▶ _EXTRACT PROVIDED_:

§

Hertford, 27 June 1842.

Dear Mrs. C. J.,

I have great cause to be thankful that my health is restored, and that I am not left destitute of a sweet sense of God's mercy and favour and tender care. I am made truly to believe that the Lord is touched with the feeling of my infirmities, and that the merciful power I feel upon my heart is not a shadow, but a real substance which supports me under all my various trials, and that the Lord oftentimes causes hope to abound on every side. I do not know how far I may have been a reprover to many, which I hope has been profitable, but I feel that my afflictions have been so sanctified as to discover to me the deep necessity of a close and sober walk, because I have experienced that both the wood, hay, and stubble have been tried, as well as the gold; and if the Lord had not been with me in the furnace, I must have utterly perished.

§

▶ _DATASET EXTRACT_:
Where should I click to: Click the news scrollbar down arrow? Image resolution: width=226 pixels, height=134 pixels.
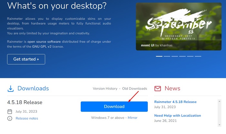219,125
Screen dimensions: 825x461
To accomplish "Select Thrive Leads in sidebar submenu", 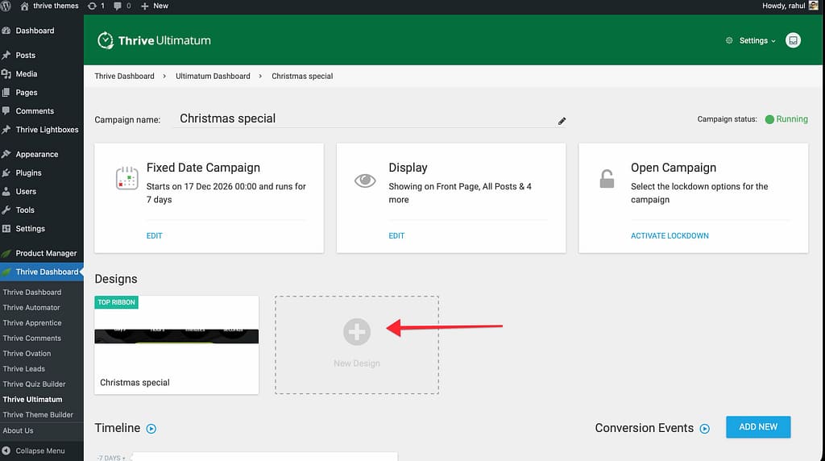I will coord(24,368).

§

▶ _EXERCISE REQUIREMENTS_:
**a)** In the Hertford letter, what does the writer say is true of the merciful power felt upon the heart?
**b)** Explain, from the Hertford letter, why the writer sees a deep necessity of a close and sober walk.

▶ _CORRECT ANSWERS_:
**a)** It is not a shadow but a real substance that supports the writer under all the various trials.

**b)** The writer says the afflictions have been sanctified so as to reveal this necessity. The reason is experience: the wood, hay, and stubble have been tried as well as the gold.